The Documentize PDF Splitter for .NET is a powerful tool that simplifies the process of splitting large PDF documents into smaller, more manageable files. Whether you need to extract individual pages or divide a document into specific sections, this plugin allows you to achieve it efficiently and with minimal effort.

Key Features:

  • Split PDF by Page: Break down a PDF document into individual pages.
  • Batch Processing: Split large batches of PDFs in one go.
  • Custom Split Options: Configure the splitting process based on your requirements.
  • Organized Output: Easily manage the output files for each split page or section.

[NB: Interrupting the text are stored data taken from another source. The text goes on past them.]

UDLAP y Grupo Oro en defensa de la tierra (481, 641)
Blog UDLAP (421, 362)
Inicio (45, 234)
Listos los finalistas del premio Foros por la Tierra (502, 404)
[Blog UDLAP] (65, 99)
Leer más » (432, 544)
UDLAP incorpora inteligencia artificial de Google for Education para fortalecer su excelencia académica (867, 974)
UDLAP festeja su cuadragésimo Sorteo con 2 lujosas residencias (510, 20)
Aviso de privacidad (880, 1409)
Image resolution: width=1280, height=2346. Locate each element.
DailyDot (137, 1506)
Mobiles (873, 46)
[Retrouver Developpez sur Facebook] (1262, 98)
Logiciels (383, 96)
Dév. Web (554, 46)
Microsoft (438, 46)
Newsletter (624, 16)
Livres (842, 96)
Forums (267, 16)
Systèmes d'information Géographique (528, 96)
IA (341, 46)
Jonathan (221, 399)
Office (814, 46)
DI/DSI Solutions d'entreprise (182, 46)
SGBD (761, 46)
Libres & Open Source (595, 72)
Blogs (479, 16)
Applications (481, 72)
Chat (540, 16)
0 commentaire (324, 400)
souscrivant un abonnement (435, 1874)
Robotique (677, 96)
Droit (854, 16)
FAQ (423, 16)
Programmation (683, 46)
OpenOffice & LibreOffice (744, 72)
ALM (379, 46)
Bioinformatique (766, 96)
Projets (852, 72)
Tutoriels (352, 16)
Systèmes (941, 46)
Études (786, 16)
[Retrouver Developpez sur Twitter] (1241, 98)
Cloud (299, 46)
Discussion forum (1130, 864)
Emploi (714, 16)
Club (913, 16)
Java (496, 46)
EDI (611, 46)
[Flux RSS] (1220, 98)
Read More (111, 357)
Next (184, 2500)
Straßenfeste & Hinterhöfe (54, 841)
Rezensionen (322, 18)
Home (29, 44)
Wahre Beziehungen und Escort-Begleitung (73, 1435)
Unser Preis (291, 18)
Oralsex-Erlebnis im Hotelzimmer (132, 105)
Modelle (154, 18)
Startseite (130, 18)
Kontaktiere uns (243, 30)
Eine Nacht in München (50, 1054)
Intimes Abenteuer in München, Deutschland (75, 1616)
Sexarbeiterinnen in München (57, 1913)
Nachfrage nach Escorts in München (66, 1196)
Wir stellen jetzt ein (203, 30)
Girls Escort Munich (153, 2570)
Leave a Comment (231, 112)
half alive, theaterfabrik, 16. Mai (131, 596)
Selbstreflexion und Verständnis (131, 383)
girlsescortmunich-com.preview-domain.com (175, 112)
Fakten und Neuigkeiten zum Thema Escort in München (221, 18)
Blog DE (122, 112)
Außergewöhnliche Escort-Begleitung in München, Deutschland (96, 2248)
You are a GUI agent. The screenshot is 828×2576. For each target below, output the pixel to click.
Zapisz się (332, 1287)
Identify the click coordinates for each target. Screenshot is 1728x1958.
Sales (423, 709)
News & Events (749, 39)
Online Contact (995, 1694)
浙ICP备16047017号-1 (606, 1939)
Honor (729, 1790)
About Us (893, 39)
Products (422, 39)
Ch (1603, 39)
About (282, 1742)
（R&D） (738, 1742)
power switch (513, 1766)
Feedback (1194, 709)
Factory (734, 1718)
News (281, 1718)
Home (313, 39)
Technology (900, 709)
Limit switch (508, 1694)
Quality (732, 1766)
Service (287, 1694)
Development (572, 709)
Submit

How to Split PDF Documents

To split a PDF document into individual pages, follow these steps:

  1. Create an instance of the Splitter class.
  2. Create an instance of SplitOptions to configure the splitting options.
  3. Add the input PDF file using the AddInput method.
  4. Add output files for each split page using the AddOutput method.
  5. Run the Process method to split the document.
 1var splitter = new Splitter();
 2var splitOptions = new SplitOptions();
 3
 4// Add the input PDF file
 5splitOptions.AddInput(new FileDataSource(@"C:\Samples\input.pdf"));
 6
 7// Specify output files for each page
 8splitOptions.AddOutput(new FileDataSource(@"C:\Samples\output_page_1.pdf"));
 9splitOptions.AddOutput(new FileDataSource(@"C:\Samples\output_page_2.pdf"));
10splitOptions.AddOutput(new FileDataSource(@"C:\Samples\output_page_3.pdf"));
11
12// Process the split operation
13splitter.Process(splitOptions);

Splitting PDF by Page Ranges

You can also split a PDF by specifying page ranges. This allows you to extract specific sections or multiple pages from a PDF into separate documents.

 1var splitter = new Splitter();
 2var splitOptions = new SplitOptions();
 3
 4// Add the input PDF
 5splitOptions.AddInput(new FileDataSource(@"C:\Samples\input.pdf"));
 6
 7// Define output for page ranges (e.g., pages 1-3)
 8splitOptions.AddOutput(new FileDataSource(@"C:\Samples\output_pages_1_to_3.pdf"));
 9
10// Process the split
11splitter.Process(splitOptions);

How to Handle Batch Splitting

The PDF Splitter plugin is optimized to handle large batches of PDF documents. You can split hundreds of PDFs into individual pages or sections by leveraging batch processing.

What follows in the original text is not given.